From the records below, extract all the text exactly and leave the images behind.
##### DATA PROVIDED #####
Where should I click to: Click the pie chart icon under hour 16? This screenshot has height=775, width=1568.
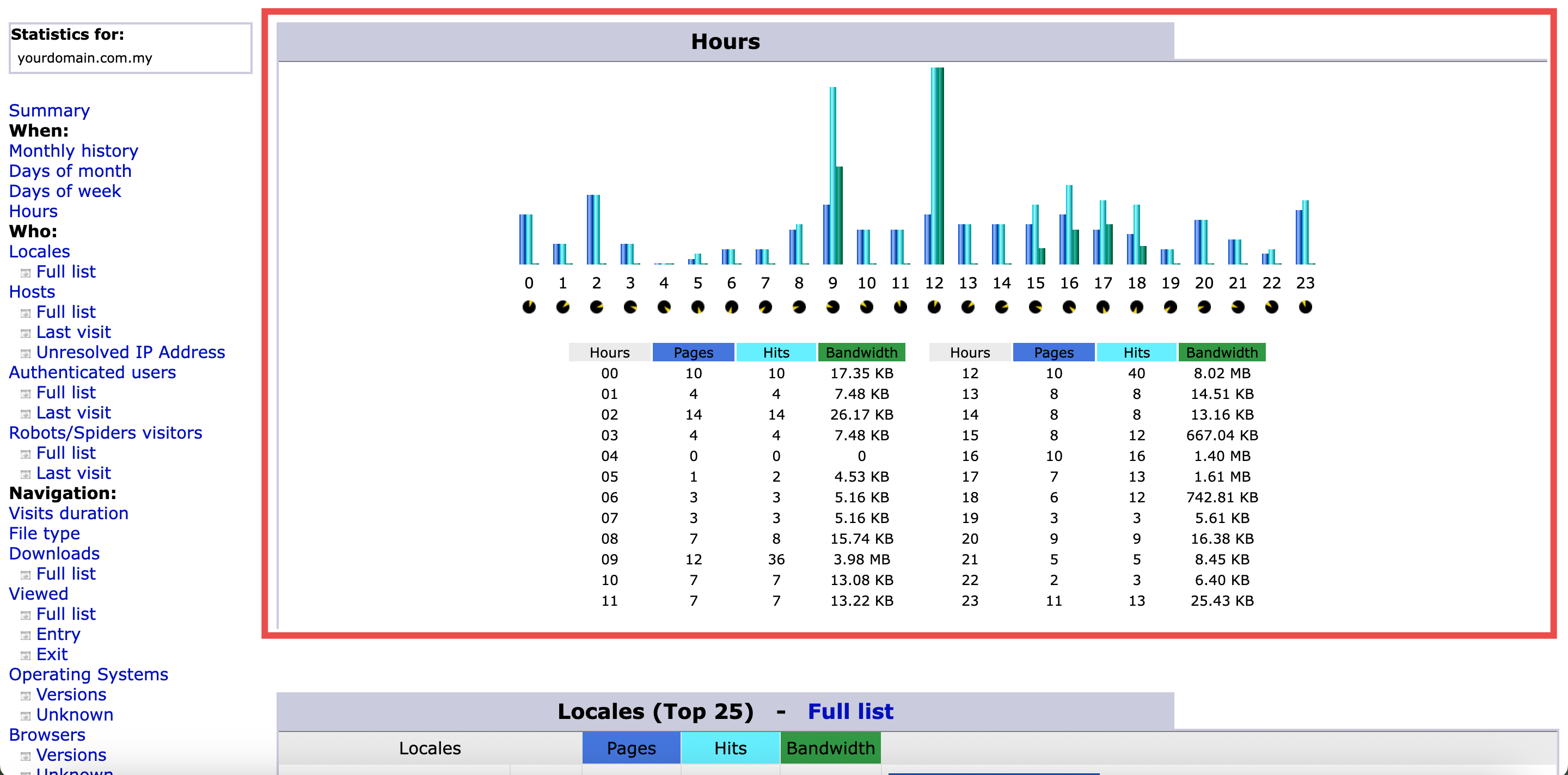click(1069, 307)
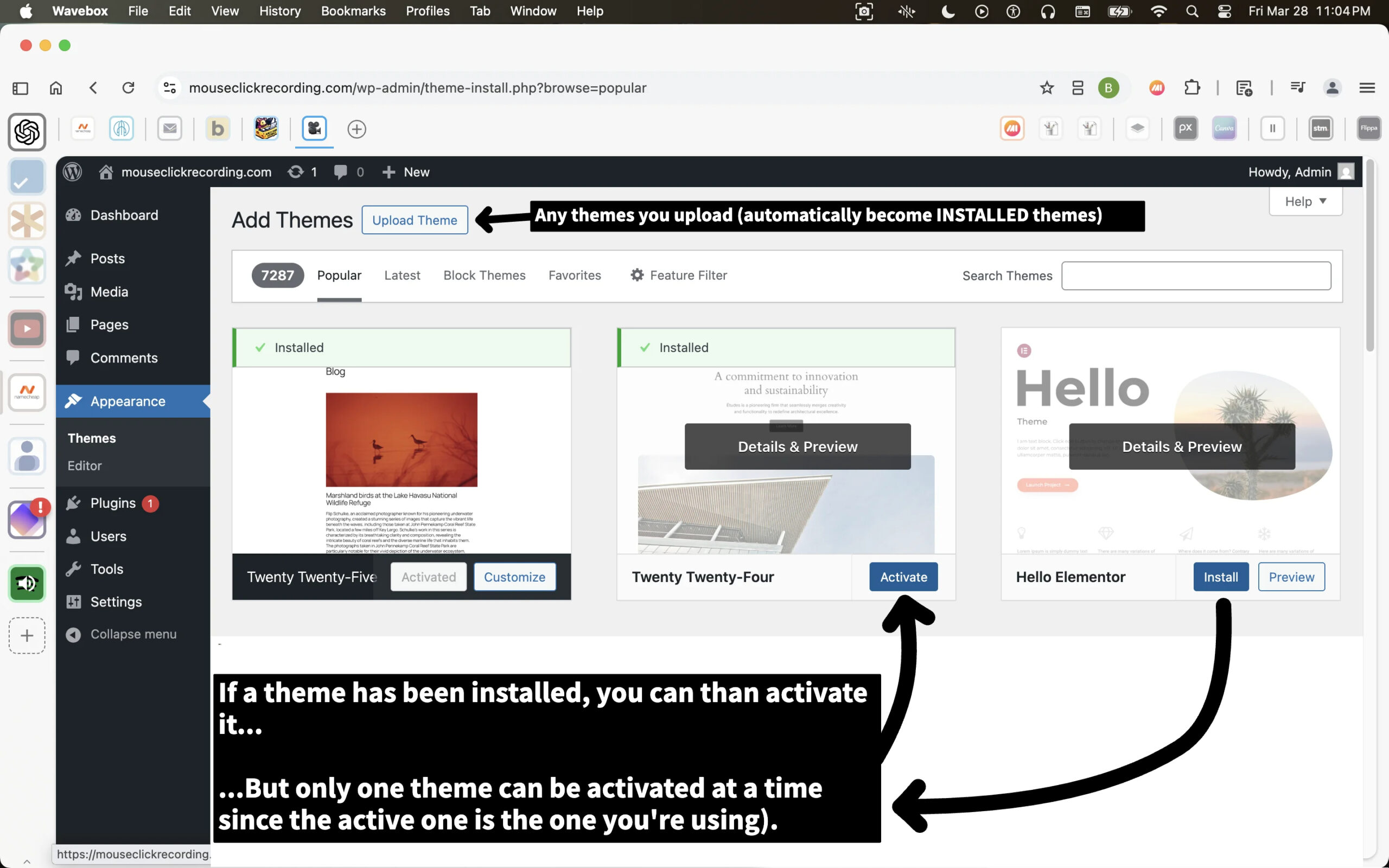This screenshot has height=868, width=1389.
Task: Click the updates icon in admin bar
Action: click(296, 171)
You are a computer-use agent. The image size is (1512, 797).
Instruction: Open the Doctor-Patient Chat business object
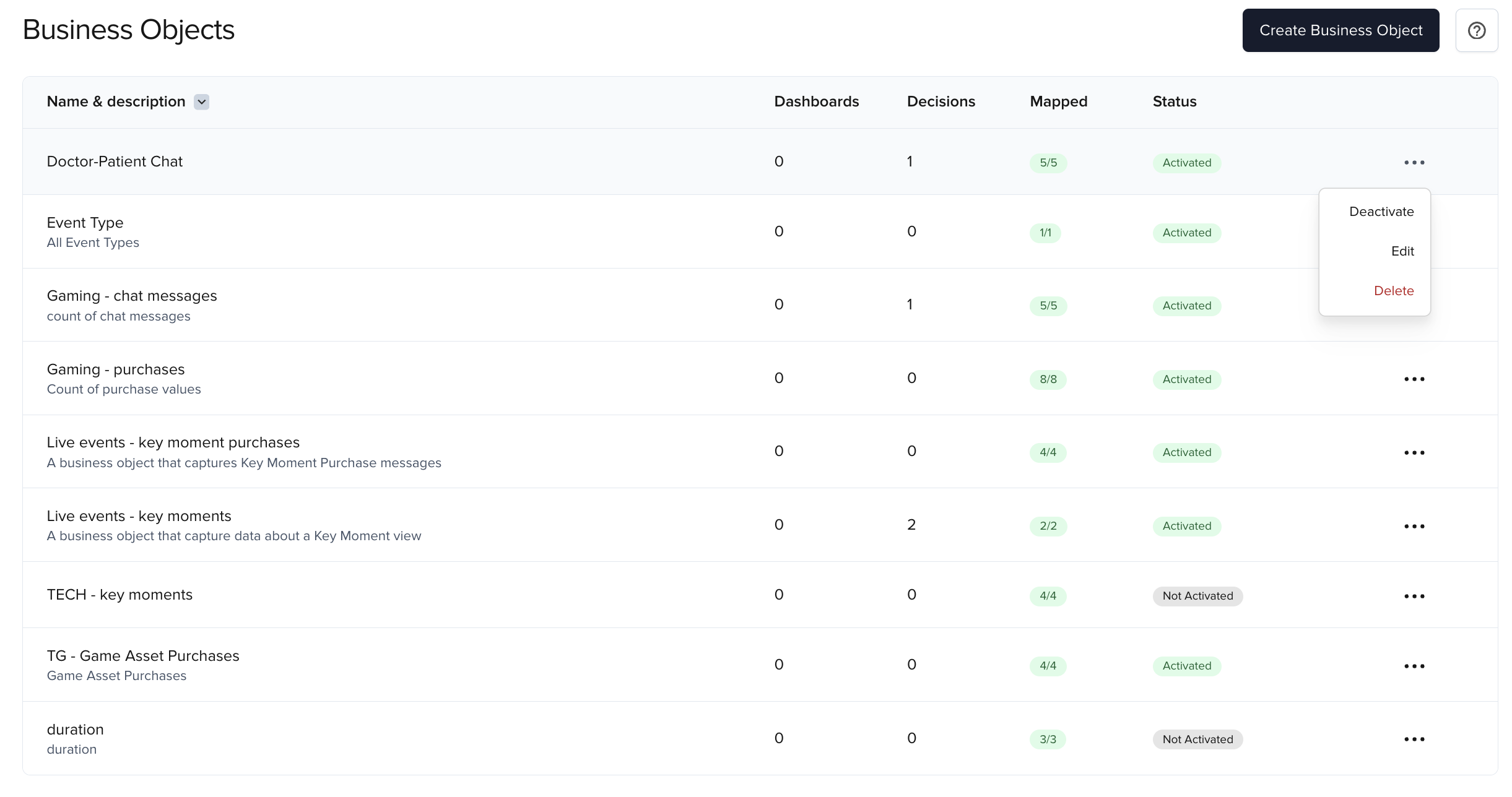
#####
### RESPONSE
Where should I click to: Click the pie chart icon under hour 16? This screenshot has height=775, width=1568.
click(1069, 307)
This screenshot has height=868, width=1389.
Task: Click the updates icon in admin bar
Action: click(296, 171)
You are a computer-use agent. The image size is (1512, 797).
Instruction: Open the Doctor-Patient Chat business object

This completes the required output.